**EXERCISE GOAL**:
Filter this data down to the lines that hold "computer", and copy them.

**DATA EXCERPTS**:
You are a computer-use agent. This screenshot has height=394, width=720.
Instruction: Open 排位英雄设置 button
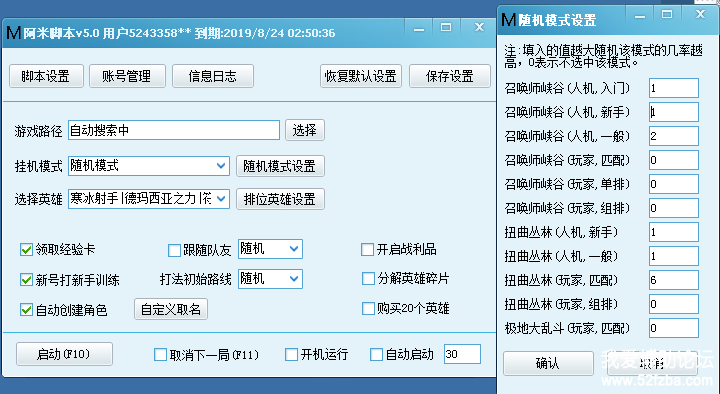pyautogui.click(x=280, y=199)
* * *
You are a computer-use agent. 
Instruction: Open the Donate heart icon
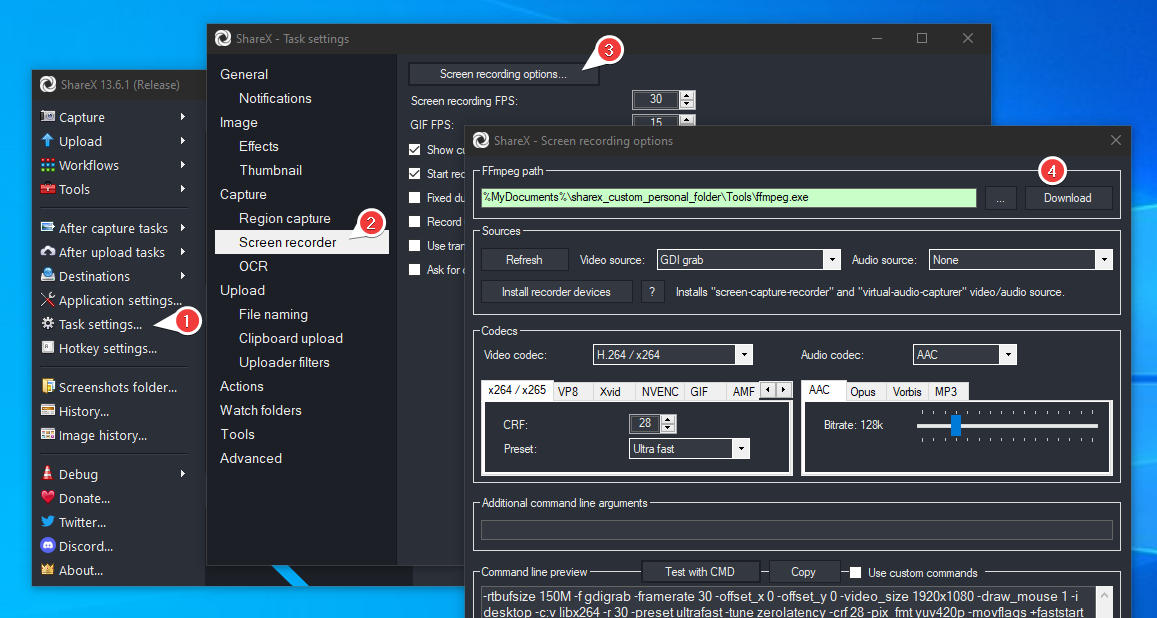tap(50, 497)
---
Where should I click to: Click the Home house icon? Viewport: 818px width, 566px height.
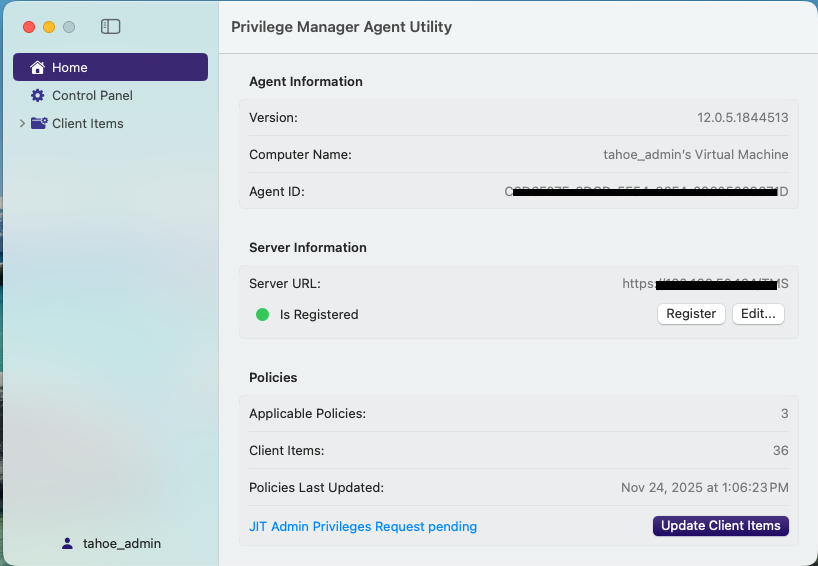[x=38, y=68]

**WRITTEN RESPONSE**:
You are a computer-use agent. This screenshot has height=394, width=720.
You are a computer-use agent. 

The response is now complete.